» About this exercise
Count, please, the lines in the listing below that contain "heading", and reply with the count only.

---*---

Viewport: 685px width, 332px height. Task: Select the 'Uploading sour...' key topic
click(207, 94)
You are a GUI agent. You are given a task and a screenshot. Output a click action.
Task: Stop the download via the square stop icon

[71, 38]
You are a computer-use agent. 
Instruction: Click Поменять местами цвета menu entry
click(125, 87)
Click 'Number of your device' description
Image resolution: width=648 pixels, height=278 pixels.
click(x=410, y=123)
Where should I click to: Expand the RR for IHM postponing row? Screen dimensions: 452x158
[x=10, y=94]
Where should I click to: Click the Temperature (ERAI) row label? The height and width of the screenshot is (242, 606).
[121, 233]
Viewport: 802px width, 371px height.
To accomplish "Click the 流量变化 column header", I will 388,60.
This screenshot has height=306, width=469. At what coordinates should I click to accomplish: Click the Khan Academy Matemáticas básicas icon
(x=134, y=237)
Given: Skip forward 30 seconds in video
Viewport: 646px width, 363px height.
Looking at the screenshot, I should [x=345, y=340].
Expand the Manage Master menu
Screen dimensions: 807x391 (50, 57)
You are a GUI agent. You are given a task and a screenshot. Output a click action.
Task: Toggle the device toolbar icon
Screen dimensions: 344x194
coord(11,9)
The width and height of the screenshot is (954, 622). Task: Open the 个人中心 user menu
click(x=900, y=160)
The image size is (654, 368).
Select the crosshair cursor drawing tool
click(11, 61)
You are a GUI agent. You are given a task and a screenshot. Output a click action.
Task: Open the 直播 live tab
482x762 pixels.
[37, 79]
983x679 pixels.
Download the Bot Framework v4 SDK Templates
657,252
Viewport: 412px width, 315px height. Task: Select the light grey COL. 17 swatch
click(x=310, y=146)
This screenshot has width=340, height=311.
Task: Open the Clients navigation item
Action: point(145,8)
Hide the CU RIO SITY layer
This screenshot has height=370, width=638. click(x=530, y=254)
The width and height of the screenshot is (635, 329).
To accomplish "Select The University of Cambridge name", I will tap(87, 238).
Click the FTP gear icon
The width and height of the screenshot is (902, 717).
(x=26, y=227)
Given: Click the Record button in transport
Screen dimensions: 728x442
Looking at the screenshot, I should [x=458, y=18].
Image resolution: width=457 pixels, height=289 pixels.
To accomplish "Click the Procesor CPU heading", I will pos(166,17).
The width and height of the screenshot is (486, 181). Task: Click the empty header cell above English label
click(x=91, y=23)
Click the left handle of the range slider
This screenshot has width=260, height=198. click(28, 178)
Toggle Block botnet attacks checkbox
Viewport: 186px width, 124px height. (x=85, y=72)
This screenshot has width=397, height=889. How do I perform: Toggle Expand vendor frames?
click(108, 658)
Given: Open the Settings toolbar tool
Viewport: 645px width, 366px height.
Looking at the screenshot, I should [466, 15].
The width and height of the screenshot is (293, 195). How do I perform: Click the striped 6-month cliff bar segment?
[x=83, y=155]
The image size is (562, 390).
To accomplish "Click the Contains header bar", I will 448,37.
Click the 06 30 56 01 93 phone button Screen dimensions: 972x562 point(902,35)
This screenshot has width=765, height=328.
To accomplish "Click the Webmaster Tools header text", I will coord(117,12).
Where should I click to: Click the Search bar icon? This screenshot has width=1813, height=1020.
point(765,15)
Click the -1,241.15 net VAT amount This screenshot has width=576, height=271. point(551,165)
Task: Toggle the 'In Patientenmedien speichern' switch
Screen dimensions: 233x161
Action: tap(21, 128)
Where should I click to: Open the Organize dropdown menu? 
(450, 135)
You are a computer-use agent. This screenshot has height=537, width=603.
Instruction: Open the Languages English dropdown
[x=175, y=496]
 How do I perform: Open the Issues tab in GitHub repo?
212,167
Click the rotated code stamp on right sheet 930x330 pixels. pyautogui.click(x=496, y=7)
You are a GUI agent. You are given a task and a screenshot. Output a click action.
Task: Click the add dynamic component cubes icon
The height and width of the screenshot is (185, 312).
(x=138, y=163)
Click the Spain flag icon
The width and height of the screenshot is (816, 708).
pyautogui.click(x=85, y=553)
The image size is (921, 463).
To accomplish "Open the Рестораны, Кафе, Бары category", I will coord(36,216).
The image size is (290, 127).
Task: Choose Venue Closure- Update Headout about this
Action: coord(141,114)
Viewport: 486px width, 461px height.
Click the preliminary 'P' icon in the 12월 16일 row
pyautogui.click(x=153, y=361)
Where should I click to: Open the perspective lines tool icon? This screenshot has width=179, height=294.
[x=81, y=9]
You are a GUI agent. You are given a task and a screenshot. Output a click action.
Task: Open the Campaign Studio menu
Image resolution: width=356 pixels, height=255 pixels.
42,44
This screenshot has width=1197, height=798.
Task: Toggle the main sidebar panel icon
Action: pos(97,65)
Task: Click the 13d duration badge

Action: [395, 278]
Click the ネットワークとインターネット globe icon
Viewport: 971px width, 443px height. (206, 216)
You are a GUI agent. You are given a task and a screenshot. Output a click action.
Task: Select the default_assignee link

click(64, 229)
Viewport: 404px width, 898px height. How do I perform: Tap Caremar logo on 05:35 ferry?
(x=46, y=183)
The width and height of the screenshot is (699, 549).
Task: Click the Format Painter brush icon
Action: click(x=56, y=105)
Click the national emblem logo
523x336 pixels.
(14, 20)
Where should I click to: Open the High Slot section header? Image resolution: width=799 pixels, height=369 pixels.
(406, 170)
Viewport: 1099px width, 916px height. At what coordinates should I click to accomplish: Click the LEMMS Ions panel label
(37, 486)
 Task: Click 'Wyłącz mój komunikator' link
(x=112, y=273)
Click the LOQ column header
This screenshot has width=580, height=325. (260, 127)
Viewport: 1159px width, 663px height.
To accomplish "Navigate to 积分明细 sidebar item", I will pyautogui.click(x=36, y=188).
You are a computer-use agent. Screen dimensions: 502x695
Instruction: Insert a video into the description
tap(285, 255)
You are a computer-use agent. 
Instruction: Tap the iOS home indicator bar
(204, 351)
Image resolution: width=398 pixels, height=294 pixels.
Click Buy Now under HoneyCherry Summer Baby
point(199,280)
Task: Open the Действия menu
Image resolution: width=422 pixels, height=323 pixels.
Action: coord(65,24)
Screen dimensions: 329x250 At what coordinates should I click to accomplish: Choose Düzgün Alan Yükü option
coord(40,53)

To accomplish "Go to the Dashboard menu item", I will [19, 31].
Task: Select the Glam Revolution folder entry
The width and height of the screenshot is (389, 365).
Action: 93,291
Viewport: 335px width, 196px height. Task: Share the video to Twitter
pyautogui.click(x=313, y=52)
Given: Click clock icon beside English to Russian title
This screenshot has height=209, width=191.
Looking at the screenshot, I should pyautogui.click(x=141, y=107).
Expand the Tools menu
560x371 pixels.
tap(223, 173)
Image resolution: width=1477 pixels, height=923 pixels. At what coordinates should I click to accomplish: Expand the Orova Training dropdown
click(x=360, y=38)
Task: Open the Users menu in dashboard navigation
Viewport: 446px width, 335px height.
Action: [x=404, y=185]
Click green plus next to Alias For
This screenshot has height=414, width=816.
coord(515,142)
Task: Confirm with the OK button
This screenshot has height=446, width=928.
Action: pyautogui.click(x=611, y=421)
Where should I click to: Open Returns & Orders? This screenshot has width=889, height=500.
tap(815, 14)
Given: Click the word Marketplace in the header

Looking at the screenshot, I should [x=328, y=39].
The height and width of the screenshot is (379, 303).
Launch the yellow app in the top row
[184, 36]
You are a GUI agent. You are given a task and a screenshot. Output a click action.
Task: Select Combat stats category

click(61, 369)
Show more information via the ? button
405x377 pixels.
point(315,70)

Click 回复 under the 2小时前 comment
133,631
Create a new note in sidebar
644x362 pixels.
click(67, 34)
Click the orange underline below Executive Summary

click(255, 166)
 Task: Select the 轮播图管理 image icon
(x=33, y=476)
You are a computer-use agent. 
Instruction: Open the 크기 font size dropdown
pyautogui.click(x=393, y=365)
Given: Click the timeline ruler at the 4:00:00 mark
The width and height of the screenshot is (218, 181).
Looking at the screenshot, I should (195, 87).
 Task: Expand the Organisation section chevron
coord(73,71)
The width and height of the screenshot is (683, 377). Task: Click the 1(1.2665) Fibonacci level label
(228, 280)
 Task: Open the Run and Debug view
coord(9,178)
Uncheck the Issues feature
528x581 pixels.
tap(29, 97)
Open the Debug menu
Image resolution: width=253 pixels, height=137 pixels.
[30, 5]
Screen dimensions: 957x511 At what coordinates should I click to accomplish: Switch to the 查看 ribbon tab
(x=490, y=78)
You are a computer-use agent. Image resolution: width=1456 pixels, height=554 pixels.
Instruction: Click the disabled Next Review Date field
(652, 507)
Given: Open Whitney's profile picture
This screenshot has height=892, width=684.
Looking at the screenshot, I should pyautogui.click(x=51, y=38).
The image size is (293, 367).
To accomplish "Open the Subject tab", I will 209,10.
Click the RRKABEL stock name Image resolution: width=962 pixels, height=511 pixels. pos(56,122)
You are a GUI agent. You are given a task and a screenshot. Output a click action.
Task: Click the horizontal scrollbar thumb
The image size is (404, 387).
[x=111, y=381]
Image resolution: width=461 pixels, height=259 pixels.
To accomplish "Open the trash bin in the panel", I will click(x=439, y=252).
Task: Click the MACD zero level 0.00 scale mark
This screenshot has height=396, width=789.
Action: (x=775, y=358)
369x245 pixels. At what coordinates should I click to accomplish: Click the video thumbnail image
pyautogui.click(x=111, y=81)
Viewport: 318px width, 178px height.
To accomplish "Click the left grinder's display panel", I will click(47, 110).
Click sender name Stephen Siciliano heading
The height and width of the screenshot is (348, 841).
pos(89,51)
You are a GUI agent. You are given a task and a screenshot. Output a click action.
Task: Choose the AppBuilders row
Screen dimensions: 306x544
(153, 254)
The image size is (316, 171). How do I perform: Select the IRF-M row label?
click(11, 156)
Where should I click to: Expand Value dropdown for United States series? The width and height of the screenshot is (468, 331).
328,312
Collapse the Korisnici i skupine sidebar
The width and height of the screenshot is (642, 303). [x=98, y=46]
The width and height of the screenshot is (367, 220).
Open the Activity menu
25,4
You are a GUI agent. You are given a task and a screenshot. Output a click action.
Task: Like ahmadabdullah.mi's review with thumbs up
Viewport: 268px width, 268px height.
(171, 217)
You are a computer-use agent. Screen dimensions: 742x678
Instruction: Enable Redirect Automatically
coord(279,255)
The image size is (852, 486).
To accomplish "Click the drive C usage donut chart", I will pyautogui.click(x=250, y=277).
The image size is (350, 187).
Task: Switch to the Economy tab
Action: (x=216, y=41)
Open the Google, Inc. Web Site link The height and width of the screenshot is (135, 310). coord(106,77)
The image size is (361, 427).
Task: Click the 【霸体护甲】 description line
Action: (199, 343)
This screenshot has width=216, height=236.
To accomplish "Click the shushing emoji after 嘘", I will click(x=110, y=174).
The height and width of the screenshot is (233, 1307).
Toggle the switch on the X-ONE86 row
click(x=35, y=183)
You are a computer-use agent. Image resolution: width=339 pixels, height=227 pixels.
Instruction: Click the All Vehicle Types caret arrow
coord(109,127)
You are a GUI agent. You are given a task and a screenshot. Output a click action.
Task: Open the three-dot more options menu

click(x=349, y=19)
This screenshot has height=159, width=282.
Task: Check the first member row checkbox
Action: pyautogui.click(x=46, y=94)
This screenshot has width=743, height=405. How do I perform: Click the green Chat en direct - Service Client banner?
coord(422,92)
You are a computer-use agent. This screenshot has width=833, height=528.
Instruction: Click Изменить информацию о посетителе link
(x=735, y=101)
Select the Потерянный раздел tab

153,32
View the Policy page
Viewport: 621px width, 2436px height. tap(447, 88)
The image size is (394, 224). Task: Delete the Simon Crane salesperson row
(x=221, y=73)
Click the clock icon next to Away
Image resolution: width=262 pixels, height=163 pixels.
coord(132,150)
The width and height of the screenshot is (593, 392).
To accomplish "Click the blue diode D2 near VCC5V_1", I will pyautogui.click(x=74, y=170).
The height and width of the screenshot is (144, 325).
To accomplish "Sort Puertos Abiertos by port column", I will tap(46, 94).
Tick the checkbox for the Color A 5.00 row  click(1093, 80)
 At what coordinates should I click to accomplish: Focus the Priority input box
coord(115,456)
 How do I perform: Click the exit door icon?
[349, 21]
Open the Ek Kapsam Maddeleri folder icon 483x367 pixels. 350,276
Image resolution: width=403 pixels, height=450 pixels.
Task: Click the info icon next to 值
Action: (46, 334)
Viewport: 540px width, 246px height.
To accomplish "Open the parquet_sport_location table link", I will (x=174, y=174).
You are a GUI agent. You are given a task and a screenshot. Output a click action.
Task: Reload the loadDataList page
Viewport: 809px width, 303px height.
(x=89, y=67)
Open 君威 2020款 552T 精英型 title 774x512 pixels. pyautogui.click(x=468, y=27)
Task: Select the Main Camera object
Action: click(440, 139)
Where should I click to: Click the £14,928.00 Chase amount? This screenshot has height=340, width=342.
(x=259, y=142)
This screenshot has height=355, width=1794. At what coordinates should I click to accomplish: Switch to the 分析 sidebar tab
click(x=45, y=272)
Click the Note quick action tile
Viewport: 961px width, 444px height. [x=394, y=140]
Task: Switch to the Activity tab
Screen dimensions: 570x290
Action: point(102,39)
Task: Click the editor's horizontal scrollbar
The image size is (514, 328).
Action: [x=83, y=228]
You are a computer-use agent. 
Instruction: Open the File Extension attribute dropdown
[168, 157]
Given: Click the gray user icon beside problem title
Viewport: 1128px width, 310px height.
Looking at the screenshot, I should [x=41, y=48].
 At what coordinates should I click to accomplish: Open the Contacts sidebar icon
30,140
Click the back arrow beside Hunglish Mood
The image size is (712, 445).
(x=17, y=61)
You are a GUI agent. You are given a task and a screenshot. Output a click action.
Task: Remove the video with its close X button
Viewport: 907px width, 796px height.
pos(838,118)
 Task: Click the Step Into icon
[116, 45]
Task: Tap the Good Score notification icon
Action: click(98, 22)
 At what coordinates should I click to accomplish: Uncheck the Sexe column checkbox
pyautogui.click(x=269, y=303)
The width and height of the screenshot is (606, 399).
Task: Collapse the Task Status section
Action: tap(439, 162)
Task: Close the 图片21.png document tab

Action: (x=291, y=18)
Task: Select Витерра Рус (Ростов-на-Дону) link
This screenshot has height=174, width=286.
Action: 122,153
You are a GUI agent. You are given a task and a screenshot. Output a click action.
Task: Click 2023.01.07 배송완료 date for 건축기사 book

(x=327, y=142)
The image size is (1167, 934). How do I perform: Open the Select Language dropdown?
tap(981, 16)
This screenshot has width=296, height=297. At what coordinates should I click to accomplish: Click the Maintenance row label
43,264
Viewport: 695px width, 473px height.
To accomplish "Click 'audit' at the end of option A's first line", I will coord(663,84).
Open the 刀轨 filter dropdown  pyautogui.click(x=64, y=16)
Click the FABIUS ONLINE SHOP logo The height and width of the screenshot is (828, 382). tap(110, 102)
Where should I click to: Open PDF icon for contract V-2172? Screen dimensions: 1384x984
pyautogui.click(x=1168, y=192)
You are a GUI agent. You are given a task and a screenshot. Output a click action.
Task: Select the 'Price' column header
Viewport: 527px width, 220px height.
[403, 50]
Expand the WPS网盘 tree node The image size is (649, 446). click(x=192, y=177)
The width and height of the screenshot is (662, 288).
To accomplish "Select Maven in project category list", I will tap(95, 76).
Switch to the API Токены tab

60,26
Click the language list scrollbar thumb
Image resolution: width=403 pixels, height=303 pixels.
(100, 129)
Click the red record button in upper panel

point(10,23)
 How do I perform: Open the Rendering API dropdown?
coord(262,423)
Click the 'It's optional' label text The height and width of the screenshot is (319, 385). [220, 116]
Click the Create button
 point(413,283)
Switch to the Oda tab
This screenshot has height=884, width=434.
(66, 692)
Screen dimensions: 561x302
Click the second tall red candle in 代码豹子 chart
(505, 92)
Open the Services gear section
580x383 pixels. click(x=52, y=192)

---*---

» Reply to the task
2